The code defines also a novel loss function component called Batch Integration loss (in the code described as "LISI loss" as it's based on the LISI metric). Unimodal VAE was used mostly for testing the performance of Batch Integration loss before implementing it also for multimodal models.

Under each model-specific directory (src/vae, src/smvae, src/mvae) there is a set of files:

  • model.py defines the architecture of each model (torch.nn.Modules and layers)
  • train.py includes training/testing functions
  • dataloader.py includes function that take MuData or AnnData objects (used to store multimodal/unimodal omics expression matrices) and transform them into torch.utils.data.dataset.Dataset
  • diagnostics.py groups functions for plotting embeddings and classification scores
  • loss_calculator.py includes the loss function (MSE, Kullback-Leibler divergence, and Batch Integration loss)

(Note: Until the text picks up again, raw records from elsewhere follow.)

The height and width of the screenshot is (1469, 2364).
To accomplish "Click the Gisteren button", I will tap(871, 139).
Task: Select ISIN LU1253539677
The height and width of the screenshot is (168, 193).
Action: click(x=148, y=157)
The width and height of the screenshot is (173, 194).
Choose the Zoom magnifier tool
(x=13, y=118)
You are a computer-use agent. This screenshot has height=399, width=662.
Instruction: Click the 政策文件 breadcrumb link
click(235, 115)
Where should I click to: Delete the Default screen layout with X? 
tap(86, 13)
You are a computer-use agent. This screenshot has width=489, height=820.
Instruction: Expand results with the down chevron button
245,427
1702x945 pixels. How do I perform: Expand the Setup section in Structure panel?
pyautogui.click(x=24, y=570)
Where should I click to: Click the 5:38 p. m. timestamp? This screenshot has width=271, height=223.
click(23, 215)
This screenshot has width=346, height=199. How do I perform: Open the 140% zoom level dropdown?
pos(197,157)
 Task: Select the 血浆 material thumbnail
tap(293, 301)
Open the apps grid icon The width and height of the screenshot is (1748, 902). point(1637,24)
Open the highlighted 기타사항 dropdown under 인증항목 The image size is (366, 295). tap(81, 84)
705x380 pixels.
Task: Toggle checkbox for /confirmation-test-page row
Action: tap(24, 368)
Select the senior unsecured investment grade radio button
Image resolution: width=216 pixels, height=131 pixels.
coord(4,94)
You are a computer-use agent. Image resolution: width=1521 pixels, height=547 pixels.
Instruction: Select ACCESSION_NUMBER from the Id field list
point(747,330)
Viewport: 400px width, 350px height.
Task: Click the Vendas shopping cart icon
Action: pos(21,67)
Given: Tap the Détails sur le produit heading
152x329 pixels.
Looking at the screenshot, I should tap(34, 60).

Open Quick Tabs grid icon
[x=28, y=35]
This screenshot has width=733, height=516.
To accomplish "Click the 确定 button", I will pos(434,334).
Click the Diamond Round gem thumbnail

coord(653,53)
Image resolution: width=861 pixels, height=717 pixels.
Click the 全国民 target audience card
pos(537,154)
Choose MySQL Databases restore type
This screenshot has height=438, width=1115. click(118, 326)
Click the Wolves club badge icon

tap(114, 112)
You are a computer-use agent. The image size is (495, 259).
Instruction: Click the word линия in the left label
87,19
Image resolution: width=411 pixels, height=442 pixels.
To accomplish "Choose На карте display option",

Notebooks SMVAE-thesis and MVAE-thesis include training of the models using different hyperparameters. Benchmark prostate... notebooks compare results obtained with MVAE with state-of-art batch effect correction methods.

Models

VAE

VAE

Simplified Multimodal Autoencoder

SMVAE

Multimodal autoencoder

MVAE

Setup

Easiest way to setup this project locally is to use conda. File mvae.yml includes all packages necessary to run the code, so you can setup the environment with:

conda env create -f mvae.yml

The code assumes availability of CUDA on the server and if you want to run the code on CPU only, certain pytorch functions need adding of an additional argument cuda=False.